Bank of Canada to Leave Rates Unchanged on April 10, Noting Stronger GDP and Slower CPI
The Bank of Canada meets on April 10 and no change in rates from the current 5.0% is likely. The BoC is likely to revise near term forecasts for GDP higher and CPI lower, and leave its options open for easing at future meetings, dependent on incoming data, without giving any clear signals on timing.
This meeting will contain a quarterly Monetary Policy Report which will see the BoC’s economic forecasts updated. The last meeting on March 6 saw no MPR but the statement did note that Q4 GDP grew by more than was expected in Q4 but the pace remained weak, while noting CPI eased to 2.9% in January, below the 3.2% expected for Q1 in January’s MPR. Since then we have seen another encouraging CPI release, at 2.8% for February and a stronger than expected January GDP rise of 0.6%, with a preliminary estimate for February of 0.4%.
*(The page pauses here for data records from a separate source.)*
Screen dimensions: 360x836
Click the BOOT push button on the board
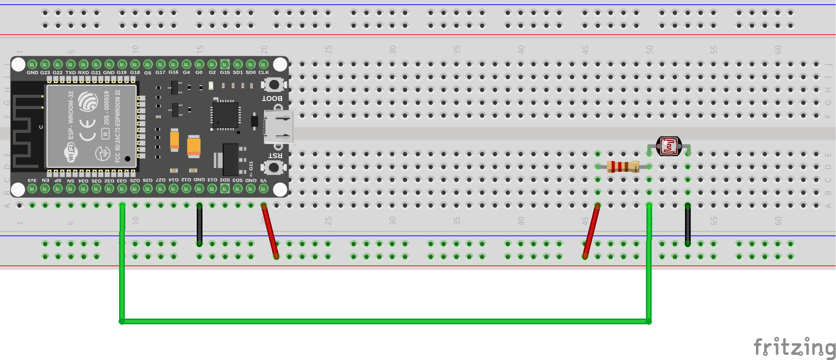pos(273,85)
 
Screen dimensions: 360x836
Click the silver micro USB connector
pos(279,128)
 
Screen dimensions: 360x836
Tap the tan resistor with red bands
pos(623,167)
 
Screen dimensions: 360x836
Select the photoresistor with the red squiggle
pos(669,146)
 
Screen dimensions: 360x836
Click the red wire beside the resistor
pos(591,231)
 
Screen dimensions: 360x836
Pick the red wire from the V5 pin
pos(270,231)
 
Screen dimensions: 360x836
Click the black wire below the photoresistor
pos(687,225)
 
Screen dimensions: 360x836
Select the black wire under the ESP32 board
pos(200,225)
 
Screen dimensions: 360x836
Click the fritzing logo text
pos(794,347)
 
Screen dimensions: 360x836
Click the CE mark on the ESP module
pos(88,130)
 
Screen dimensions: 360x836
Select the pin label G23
pos(45,73)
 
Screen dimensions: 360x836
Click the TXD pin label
pos(71,73)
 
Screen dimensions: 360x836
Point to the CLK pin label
pos(263,73)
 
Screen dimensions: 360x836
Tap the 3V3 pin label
pos(32,180)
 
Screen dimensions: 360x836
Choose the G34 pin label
pos(83,180)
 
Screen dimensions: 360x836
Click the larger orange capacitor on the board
pos(194,146)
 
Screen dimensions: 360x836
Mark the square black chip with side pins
pos(225,115)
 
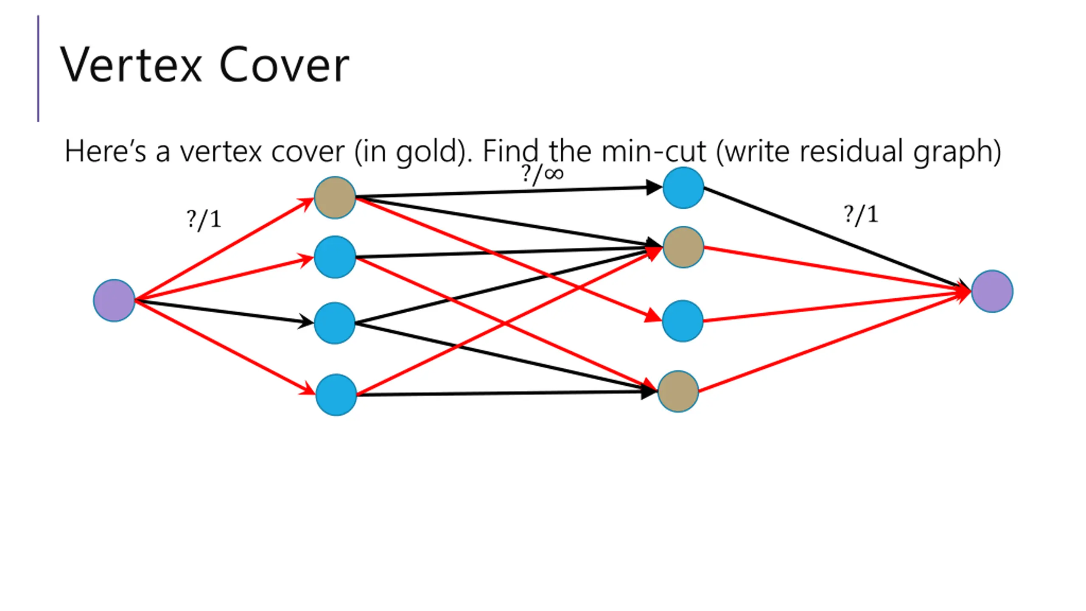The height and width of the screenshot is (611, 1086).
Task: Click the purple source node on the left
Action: tap(114, 300)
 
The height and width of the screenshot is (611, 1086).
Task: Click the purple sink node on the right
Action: tap(992, 291)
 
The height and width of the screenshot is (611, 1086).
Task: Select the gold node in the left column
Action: tap(335, 198)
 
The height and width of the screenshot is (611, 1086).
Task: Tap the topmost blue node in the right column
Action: tap(683, 188)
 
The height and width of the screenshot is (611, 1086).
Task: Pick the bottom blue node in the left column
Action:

The BoC will take this data into account and is likely to look for a Q1 CPI pace slightly below 3.0% and a Q1 GDP pace of around 3.0% annualized, the latter well above a 0.5% January projection. The BoC will note that the January increase was flattered by the end of a public sector strike in Quebec, though this shows that Q4 would have been stronger than its 1.0% outcome without the strike. We expect the BoC will treat the recent data cautiously, and make only modest adjustments to its 2024 CPI and GDP forecasts. The economy is still likely to be seen as in modest excess supply.
In March the BoC stated it expected inflation to remain close to 3% during the first half of the year before gradually easing. Year ago data suggests more scope for the yr/yr pace to ease in Q3 than Q2. The BoC also stated that underlying core inflation measures were in the 3-3.5% range on both yr/yr and 3-month measures. The upcoming statement is likely to note some signs of progress in the 3-month rates.
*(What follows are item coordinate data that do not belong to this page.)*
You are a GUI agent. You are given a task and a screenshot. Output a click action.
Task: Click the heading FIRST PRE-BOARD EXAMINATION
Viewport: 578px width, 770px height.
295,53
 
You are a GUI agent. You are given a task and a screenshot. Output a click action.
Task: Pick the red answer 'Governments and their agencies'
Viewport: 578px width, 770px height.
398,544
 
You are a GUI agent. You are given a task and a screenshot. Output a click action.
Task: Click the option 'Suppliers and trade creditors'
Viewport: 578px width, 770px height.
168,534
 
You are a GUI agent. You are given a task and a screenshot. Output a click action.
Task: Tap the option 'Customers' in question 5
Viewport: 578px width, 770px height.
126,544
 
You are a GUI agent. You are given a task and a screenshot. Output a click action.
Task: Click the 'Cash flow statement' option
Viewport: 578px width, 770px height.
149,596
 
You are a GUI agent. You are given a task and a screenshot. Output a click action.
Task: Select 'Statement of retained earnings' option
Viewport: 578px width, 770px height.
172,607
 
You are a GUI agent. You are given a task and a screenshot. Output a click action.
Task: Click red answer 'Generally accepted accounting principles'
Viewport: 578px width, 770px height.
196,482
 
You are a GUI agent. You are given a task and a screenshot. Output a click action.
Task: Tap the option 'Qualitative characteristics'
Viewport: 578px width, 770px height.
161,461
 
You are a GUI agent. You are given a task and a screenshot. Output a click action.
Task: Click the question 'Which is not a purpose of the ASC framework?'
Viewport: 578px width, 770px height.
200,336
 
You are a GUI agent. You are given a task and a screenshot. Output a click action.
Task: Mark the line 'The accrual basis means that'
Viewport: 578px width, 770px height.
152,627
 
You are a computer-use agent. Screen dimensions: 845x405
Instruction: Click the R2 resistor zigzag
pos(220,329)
In March the BoC stated it is still concerned about the risks to the outlook for inflation, particularly the persistence in underling inflation, and that it wanted to see further and sustained easing in core inflation. This assessment could be fine-tuned in a dovish way, perhaps by removing the reference to persistence in underlying inflation, though a dovish shift on inflation could be balanced by seeing the stronger growth picture as a potential threat to further progress on inflation. The statement is unlikely to give any hints of a near term rate cut, but should further progress on inflation be seen before the next meeting on June 6, easing should not be ruled out. The press conference may suggest that all upcoming meetings are live.